▸ Directions
The lines to copy from the listing below are those that contain the string "agent".

*** Data for analysis ***

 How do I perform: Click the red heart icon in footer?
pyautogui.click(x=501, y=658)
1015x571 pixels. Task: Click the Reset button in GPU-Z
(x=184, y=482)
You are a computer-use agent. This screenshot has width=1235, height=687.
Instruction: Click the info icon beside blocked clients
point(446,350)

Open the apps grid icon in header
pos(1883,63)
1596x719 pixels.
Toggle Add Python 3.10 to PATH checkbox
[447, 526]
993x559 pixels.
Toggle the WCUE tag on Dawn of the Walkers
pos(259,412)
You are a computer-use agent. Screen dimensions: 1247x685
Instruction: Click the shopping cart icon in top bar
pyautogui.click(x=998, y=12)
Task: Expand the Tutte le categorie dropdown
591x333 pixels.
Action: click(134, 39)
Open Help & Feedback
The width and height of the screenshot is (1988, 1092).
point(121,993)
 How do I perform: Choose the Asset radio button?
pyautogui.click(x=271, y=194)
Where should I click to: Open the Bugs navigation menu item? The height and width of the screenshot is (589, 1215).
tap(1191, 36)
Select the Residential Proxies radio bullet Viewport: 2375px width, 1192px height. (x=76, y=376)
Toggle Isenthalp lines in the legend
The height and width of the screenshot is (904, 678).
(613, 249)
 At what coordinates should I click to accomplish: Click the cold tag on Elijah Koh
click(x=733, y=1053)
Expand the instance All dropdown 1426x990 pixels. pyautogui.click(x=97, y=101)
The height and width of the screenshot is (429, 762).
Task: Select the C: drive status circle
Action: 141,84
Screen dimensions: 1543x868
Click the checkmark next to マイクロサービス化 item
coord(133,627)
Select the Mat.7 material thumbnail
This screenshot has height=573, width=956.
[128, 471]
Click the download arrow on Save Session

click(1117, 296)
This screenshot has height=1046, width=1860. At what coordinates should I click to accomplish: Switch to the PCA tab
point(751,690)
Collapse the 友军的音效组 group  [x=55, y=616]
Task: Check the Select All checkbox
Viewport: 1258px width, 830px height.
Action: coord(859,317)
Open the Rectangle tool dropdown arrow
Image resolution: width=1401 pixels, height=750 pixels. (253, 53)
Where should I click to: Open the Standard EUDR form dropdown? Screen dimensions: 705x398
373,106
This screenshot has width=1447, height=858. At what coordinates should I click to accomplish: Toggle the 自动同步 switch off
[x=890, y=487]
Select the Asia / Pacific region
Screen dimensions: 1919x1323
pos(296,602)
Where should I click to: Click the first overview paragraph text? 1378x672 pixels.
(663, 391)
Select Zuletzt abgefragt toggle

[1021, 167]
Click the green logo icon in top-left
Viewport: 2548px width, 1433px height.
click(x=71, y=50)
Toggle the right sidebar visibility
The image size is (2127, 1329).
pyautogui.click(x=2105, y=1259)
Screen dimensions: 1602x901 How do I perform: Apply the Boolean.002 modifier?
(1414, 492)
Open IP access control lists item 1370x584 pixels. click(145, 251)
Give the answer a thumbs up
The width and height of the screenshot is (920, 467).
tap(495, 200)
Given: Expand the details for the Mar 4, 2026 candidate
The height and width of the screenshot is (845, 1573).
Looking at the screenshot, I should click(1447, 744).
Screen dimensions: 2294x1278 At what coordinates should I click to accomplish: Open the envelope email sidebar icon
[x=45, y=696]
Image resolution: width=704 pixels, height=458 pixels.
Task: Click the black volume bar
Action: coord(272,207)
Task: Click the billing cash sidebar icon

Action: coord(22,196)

***

▸ Solved problem
You are a computer-use agent. This screenshot has width=1235, height=687.
You are a computer-use agent. Screen dimensions: 1247x685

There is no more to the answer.